Il n’y a pas de nature des choses dans les relations internationales. Mais beaucoup de commentateurs du jeu diplomatique réfléchissent selon divers ordres de nécessités, qui seraient dictées par l’Histoire, par la science économique ou par la psychologie des peuples. Des schémas sont fournis à l’opinion publique, qui effacent les incertitudes du processus et la complexité de ses résultats, faisant oublier les savantes dissertations sur les processus inverses, qu’on présentait naguère comme inéluctables.
Dans les années soixante-dix du siècle dernier, d’éminents intellectuels français, passés du gauchisme à la défense des droits de l’homme, affirmaient, à propos de l’Union soviétique, qu’il était impossible de sortir du totalitarisme… dont l’URSS était sortie après la mort de Staline. Les mêmes proclamèrent en 1991 que l’Occident avait “gagné” la guerre contre le communisme. Les structures de la démocratie représentative leur paraissant suffisantes pour assurer le bonheur des peuples, ces intellectuels couverts de gloire médiatique laissèrent le champ libre aux économistes néolibéraux. Ceux-ci imposèrent une autre conception de la nature des choses sous la forme d’un mouvement irréversible vers “l’économie de marché” qui devait assurer la prospérité générale au sortir du collectivisme. Et comme un bonheur ne vient jamais seul, il était partout annoncé que le Marché et la démocratie viendraient se conjuguer dans une mondialisation à jamais heureuse.

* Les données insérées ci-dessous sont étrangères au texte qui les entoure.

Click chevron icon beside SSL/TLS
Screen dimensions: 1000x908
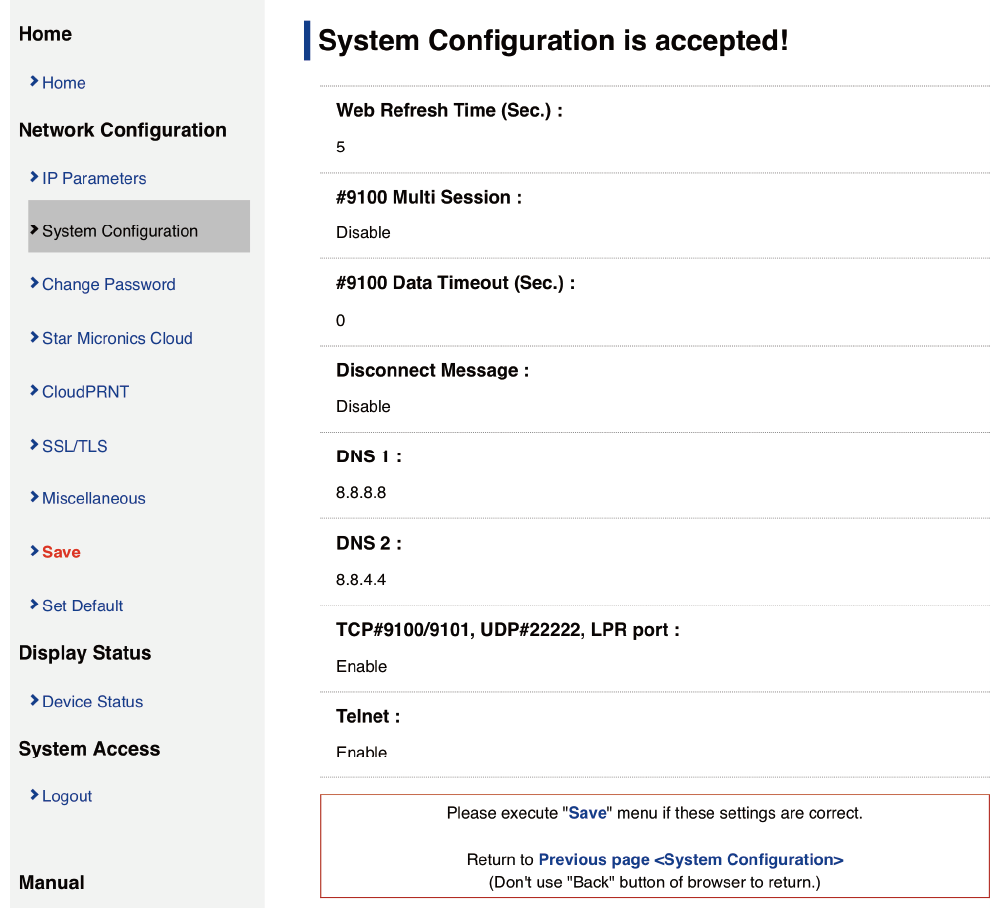point(34,445)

C’est selon ce mélange de passions et d’idéologie qu’on jugea les réformes engagées dans la seconde moitié des années quatre-vingt par Mikhaïl Gorbatchev. Dans les milieux dirigeants et dans la presse parisienne, beaucoup estimaient classiquement que les initiatives diplomatiques étaient autant de ruses d’un communisme pervers et d’un collectivisme irréformable. La passion antisoviétique fut cependant concurrencée par le courant de sympathie qui se porta sur Mikhaïl Gorbatchev, salué comme homme de paix et puissant réformateur. La fin de la Guerre froide, enterrée à Malte en décembre 1989, la libéralisation du régime et les assouplissements consentis dans le domaine agricole, au profit du petit commerce et dans les entreprises d’Etat, semblaient amorcer une évolution paisible des structures, des comportements et des mentalités. La crise politique russe de 1991, la dislocation de l’Union soviétique, l’inflation, les pénuries et la délinquance économique furent généralement considérées comme les étapes d’un cheminement logique vers la démocratie et l’économie de marché.

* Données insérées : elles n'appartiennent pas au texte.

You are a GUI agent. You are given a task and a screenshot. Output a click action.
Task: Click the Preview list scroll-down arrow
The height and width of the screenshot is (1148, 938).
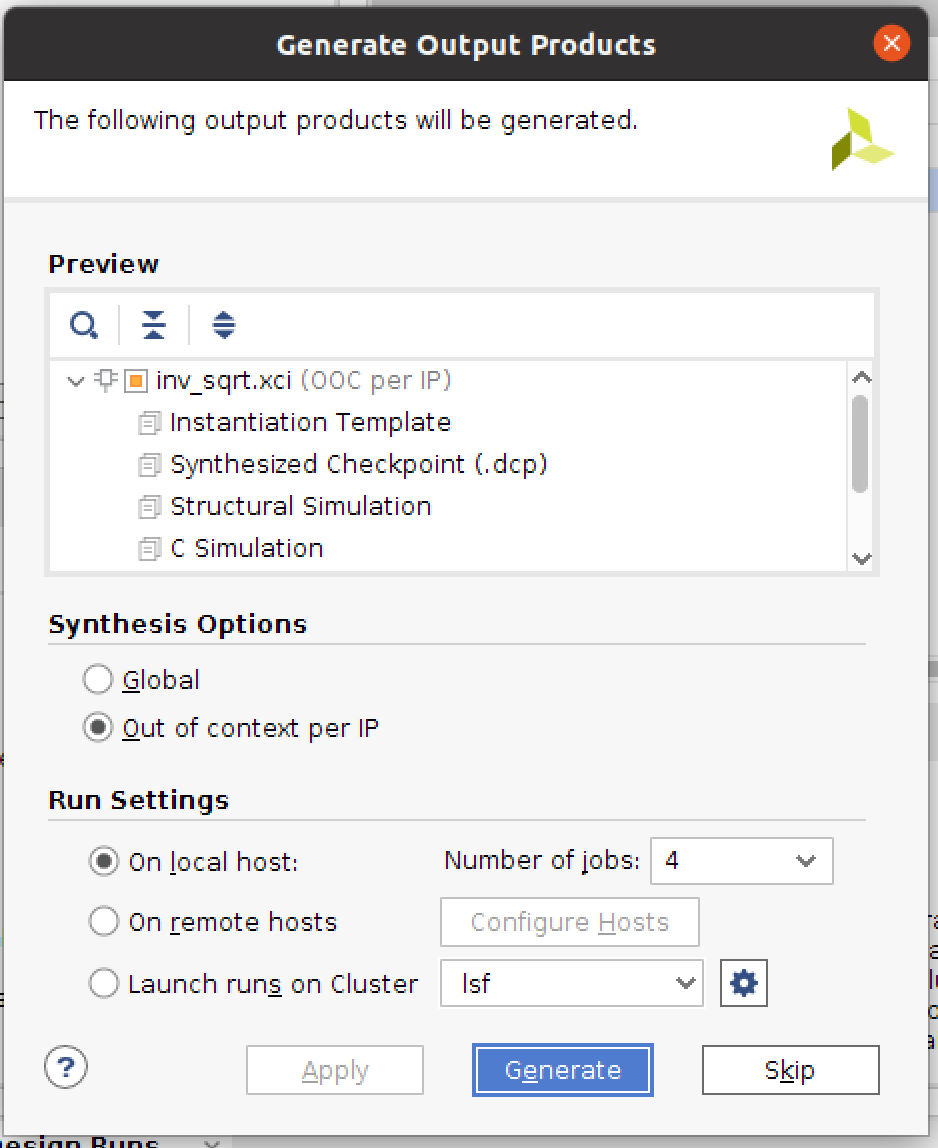[862, 559]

Le caractère catastrophique de la transition, de 1992 à 1998, ne fut pas pris en considération par la classe politique, l’intelligentsia et les médias français. Eltsine était apprécié, son addiction indiquait que, pour la première fois depuis 1917, il n’y avait rien à craindre d’un dirigeant russe et les milieux d’affaires se satisfaisaient des opportunités offertes par le marché russe. On ne vit pas ce que la victoire de l’Occident avait d’étrange, les pays apparemment vainqueurs ayant pour principal souci, non le désarmement de l’apparent vaincu, mais le transfert à la Fédération de Russie des armes nucléaires placées en Ukraine et au Kazakhstan. On ne vit pas non plus tout le parti qu’on pouvait tirer de la transformation de la Conférence sur la sécurité et la coopération en Europe (CSCE) en Organisation sur la sécurité et la coopération en Europe (OSCE), ni du projet de Confédération européenne présenté par François Mitterrand, ni de l’idée, formulée par Boris Eltsine en 1997, d’une charte de sécurité européenne n’incluant pas les Etats-Unis. On ne vit rien de ce qui était pacifique et pacifiant parce que les élites françaises et ouest-européennes avaient un objectif principal : l’accélération de “l’intégration européenne” par l’achèvement du ”Marché unique” à la fin de l’année 1992 et par la mise en œuvre du traité signé à Maastricht le 7 février 1992. La conquête de parts de marché sur les territoires de l’Est européen n’était qu’une préoccupation de deuxième ou de troisième catégorie, toujours envisagée selon la dogmatique néolibérale.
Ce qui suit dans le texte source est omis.